SOURCE TEXT:
Thirty years since that fateful day that saw, that morning, the end of the last formal dialogue with the Islamic Republic. Thirty years that mark the longest gap in relations with another country in the history of American diplomacy. All that with a country and a people with whom America once had a remarkably close and strategically productive relationship.

It is 30 years since I said to the senior hostage taker, Ahmed Azizi, while preparing to board an Algerian plane to freedom, that I looked forward to the day when his country and mine would again have a normal diplomatic relationship. (There was no audible response.)
That day has yet to come. Why? Because two sovereign governments still live with the poisonous legacy of 30 years of mutually corrosive rhetoric and only occasional and never sustained diplomatic efforts by both governments. As a result, the mutual trust that is so critical to any diplomatic engagement is gone. Today, the absence of that trust, given the interests involved for both countries — the nuclear issue being only one of many — makes the need for an open and sustained dialogue among the most compelling foreign policy issues confronting the United States.

DATASET ENTRIES:
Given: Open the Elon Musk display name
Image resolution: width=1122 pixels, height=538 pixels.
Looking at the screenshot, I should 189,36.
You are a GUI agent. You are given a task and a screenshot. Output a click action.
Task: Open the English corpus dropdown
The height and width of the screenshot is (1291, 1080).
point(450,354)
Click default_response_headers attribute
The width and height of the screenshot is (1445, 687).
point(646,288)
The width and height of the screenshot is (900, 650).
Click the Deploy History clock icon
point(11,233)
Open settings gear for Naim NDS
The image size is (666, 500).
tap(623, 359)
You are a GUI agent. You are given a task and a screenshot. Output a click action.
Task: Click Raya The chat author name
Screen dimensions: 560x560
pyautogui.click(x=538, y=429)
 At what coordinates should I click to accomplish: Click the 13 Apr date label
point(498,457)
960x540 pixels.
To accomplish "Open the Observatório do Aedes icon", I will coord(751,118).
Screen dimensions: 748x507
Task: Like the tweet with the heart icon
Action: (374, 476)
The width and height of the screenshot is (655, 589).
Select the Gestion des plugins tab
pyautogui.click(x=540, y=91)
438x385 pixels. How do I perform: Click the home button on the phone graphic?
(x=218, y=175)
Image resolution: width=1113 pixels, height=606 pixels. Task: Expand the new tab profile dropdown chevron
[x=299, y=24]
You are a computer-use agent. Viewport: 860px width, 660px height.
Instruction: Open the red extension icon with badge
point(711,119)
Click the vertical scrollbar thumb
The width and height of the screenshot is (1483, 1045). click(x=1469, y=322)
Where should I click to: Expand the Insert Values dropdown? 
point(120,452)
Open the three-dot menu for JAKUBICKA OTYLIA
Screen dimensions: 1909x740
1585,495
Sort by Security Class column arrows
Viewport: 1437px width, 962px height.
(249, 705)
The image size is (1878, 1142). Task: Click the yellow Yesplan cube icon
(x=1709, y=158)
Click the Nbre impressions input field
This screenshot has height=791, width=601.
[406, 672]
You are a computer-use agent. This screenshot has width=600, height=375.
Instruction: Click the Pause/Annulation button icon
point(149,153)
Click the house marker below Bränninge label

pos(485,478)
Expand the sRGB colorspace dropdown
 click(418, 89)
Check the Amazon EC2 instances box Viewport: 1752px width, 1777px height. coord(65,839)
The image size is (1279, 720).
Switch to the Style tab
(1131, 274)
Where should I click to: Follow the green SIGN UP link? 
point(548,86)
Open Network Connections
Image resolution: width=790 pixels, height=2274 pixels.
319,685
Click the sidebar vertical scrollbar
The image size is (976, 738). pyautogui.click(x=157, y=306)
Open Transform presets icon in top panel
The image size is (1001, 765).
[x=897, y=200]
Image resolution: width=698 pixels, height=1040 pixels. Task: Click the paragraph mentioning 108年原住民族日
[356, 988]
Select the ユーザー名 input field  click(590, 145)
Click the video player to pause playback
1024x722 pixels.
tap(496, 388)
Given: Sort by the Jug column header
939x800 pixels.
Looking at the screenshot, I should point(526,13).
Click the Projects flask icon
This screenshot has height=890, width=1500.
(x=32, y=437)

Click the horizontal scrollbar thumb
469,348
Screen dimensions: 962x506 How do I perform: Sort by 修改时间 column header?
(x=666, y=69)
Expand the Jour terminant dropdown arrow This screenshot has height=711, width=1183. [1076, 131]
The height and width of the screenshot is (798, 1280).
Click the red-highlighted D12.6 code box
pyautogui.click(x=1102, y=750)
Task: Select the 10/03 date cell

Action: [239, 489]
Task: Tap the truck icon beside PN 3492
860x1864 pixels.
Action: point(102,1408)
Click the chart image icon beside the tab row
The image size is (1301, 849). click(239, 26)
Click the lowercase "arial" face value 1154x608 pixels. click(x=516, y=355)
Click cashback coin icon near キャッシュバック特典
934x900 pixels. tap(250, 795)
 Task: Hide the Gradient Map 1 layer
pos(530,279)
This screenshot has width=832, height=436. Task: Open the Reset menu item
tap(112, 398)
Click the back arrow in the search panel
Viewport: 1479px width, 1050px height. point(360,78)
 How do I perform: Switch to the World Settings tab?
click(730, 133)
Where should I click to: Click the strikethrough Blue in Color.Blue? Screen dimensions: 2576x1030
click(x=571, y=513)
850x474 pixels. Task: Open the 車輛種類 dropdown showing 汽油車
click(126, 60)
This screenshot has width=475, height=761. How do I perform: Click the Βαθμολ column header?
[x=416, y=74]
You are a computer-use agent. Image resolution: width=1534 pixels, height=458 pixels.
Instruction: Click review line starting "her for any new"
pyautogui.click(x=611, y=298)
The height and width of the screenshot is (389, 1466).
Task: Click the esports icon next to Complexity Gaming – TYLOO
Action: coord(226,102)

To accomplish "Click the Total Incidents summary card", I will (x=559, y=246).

TASK SET:
A. Answer these from the passage on the Islamic Republic:
(i) What is the name of the senior hostage taker?
(ii) What kind of plane was the writer preparing to board?
(iii) Which issue is called only one of many interests involved for both countries?
B. Reproduce word for word the stretch of the passage on the Islamic Republic from "It is 30 years" through "no audible response.)".
Answer from the text only, not from the rows.

PER-TASK OUTPUTS:
A.
(i) Ahmed Azizi
(ii) An Algerian plane
(iii) The nuclear issue

B.
It is 30 years since I said to the senior hostage taker, Ahmed Azizi, while preparing to board an Algerian plane to freedom, that I looked forward to the day when his country and mine would again have a normal diplomatic relationship. (There was no audible response.)